To which PostgreSQL has responded. In version 9.0 there is a new version of “hstore” which allows you to store many attribute=value groups for any key, allowing flexibility without downtime. You could already add or remove columns in seconds even on large tables and add new indexes concurrently. In 9.1, we’ve reduced the lock strength of many ALTER TABLE commands, so you can add foreign keys and partitions without blocking SELECTs.
PostgreSQL has for years had the PL/Proxy framework for infinite scalability, as used by Skype and MyYearbook.com. Essentially this is just the same architectural rules as the NoSQL folk, but using PostgreSQL, so you can take advantage of the other features as well.
How do you make a living out of PostgreSQL?

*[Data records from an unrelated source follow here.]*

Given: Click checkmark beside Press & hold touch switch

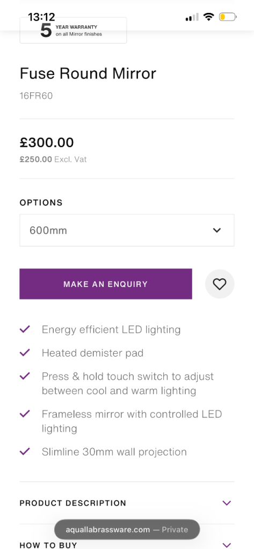Looking at the screenshot, I should coord(25,376).
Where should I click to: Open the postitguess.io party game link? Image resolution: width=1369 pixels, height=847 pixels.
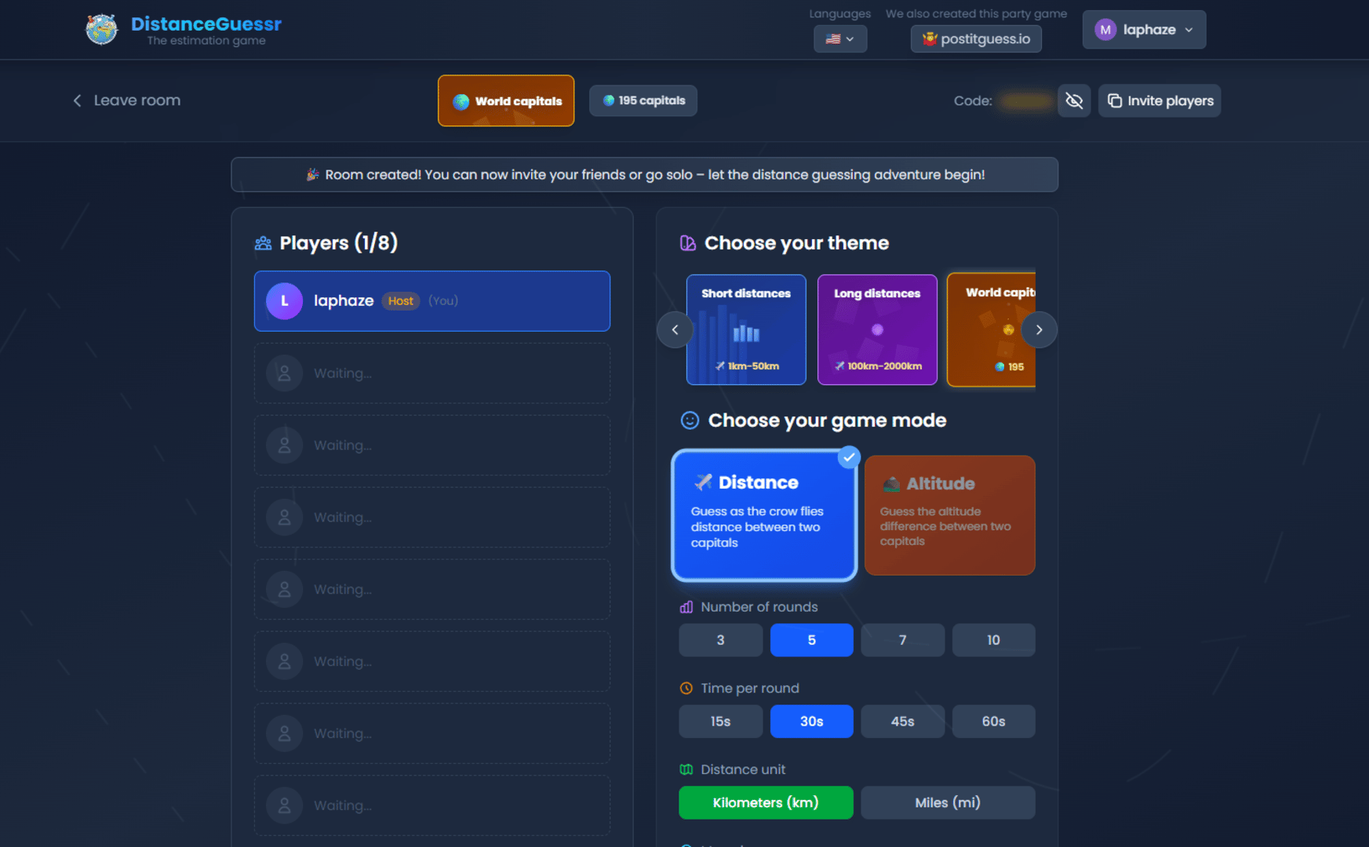pyautogui.click(x=976, y=38)
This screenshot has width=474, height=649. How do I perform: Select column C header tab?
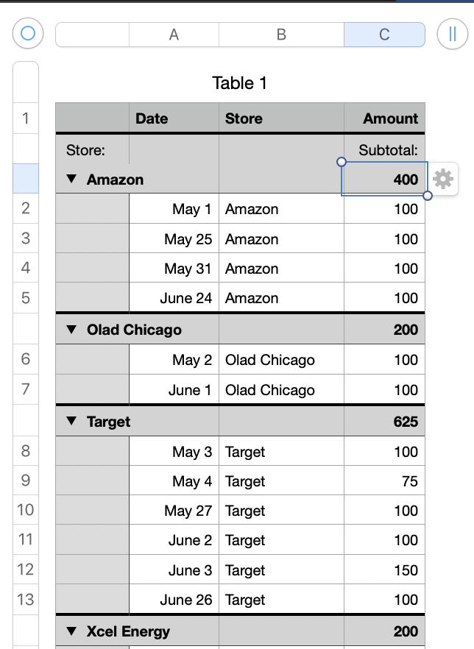(384, 35)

I’ve worked with databases professionally for more than 20 years, so becoming a PostgreSQL professional was more about switching from using other databases. In 2004 I started doing PostgreSQL training and things took off from there really. Soon, I was full-time solely on PostgreSQL.
Personally, I do a lot of work for companies that want additional features into core PostgreSQL, or various kinds of plugins. My company does all the things our customers request: 24×7 support, remote DBA, tuning, training, configuration, systems management, high availability… there’s always a need for expertise.

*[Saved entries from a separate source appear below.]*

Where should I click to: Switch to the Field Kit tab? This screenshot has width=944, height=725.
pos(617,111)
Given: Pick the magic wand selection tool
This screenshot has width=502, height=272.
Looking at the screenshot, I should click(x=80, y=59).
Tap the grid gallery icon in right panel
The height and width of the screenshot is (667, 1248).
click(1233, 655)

In September, PostgreSQL version 9.0 was been released, what are the most prominent features in the new release?
• Streaming Replication
• Hot Standby
• Join Removal (for ORMs)
• Default Privileges
• 64-bit Windows support
• New security features
• In-place upgrades
• Improved user defined functions in perl and Python
…Safer, faster, easier to use
How do you explain that so few books have been published on PostgreSQL?
That’s down to the publishers, I guess. I’ve been trying to write an advanced book on PostgreSQL for 5 years. Finally, we’ve published these two books.
• “PostgreSQL 9 Administration Cookbook” Simon Riggs and Hannu Krosing ISBN 978-1-84951-028-8 (PACKT Publishing)
• “PostgreSQL 9 High Performance” Gregory Smith ISBN 978-1-84951-030-1 (PACKT Publishing)
Both of those books are selling “very well”, I am told by those that know.
Most of the books I found on Amazon are mostly over 5 years old.
True in English, but Germany and France have had good new books in recent years. It’s down to publishers more than authors or readers.
PostgreSQL is mature, so yes, books have been written over the years.
The software is changing fast, so many of the older books are unfortunately out of date in many respects.
Can you mention some of the big users of PostgreSQL?
NTT, Skype, Afilias, Nokia, …
… there are many more, mostly hidden by non-disclosure agreements. Put it this way: 2ndQuadrant’s 16 technical staff are pretty busy, and we have many large customers.
Almost all providers in the Telco space use it, since they have deployments of hundreds or thousands of servers. That’s both service providers and equipment manufacturers.
Many companies get big discounts from other database suppliers. Many of them aren’t willing to risk losing that discount by voicing support for PostgreSQL, especially since we can’t offer a discount on the licence – the database is already free.
I hope this post has highlighted some of the key features of PostgreSQL but please feel free to make comments, ask questions as I am sure Simon will kindly answer your questions.